Python's Lisp heritage
Paul Foley
see at below
Sat Apr 27 08:36:09 EDT 2002
On Thu, 25 Apr 2002 22:26:30 -0700, James J Besemer wrote:
> Paul Foley wrote:
>> No I don't have to admit that...I don't even have to admit that there
>> are any parentheses in Lisp :-)
> What color is the sky in your world? ;o)
> Seriously, I agree, the underlying abstraction -- the semantics -- does not require
> parentheses. But that's not really the language, per se.
I think you're missing the point: Lisp is not defined in terms of
text; instead, it's the objects that result from calling READ on that
text. There are no parentheses in that result; there are only lists,
symbols, strings, integers, etc., etc. That's why you can define
things like the infix syntax reader Jacek Generowicz mentioned.
READ can call arbitrary user-defined functions to parse the textual
representation into internal objects, so it can read any surface
syntax you want.
>> In any case, parentheses are not used around sub-expressions, or to
>> separate or group statements. They're only used (in evaluated
>> contexts) for "function" calls, and most other languages, including
>> Python, use parentheses for that purpose, too:
>>
>> Python: foo(x)
>> Lisp: (foo x)
>>
>> Same number of parentheses, right?
> Besides, this is an entirely contrived, intellectually dishonest example.
> First off, parens ARE used around sub expressions last I checked, unless I don't get how
> you define sub expression. E.g.,
> (foo (+ x (/ 1 n)))
> vs.
> foo( x + 1 / n ).
+ and / are just ordinary functions, in Lisp. If they were ordinary
functions in Python you'd have to write
foo(+(x,/(1,n)))
which, again, has the same number of parentheses. Functions are the
general case -- there are only a handful of infix operators in general
use, and you don't get to define new ones in Python anyway -- so I
don't think I'm being "intellectually dishonest".

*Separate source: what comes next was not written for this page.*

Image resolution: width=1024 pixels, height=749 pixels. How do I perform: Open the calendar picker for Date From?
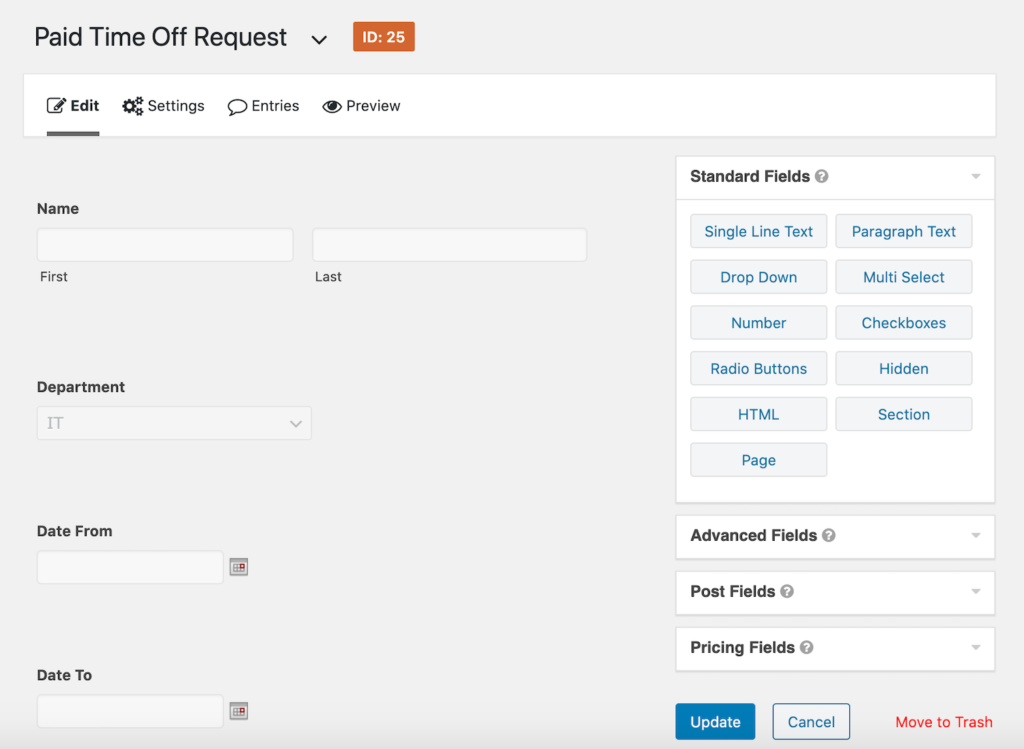click(x=239, y=566)
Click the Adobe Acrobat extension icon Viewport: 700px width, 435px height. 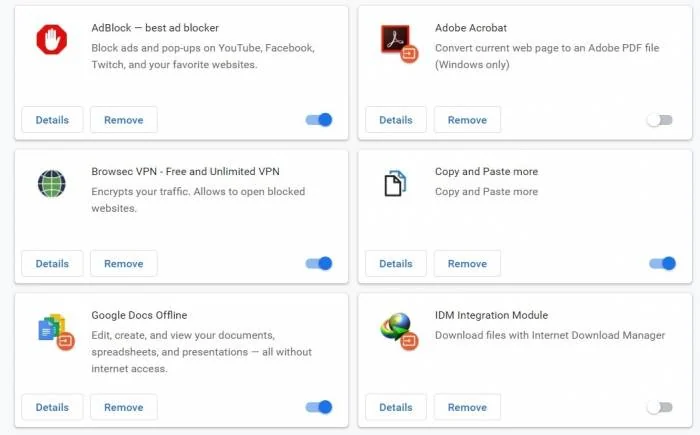pyautogui.click(x=399, y=43)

When you talk about parenthesising subexpressions, I think of
something like
x + (1 / n)
requiring the parentheses; i.e., having to write
(+ x ((/ 1 n))) or perhaps even (+ (x) ((/ (1) (n))))
in Lisp (which aren't even legal in Lisp: you /can't/ parenthesise
subexpressions!)
--
In modern physics, the more logical you are, the more wrong you are.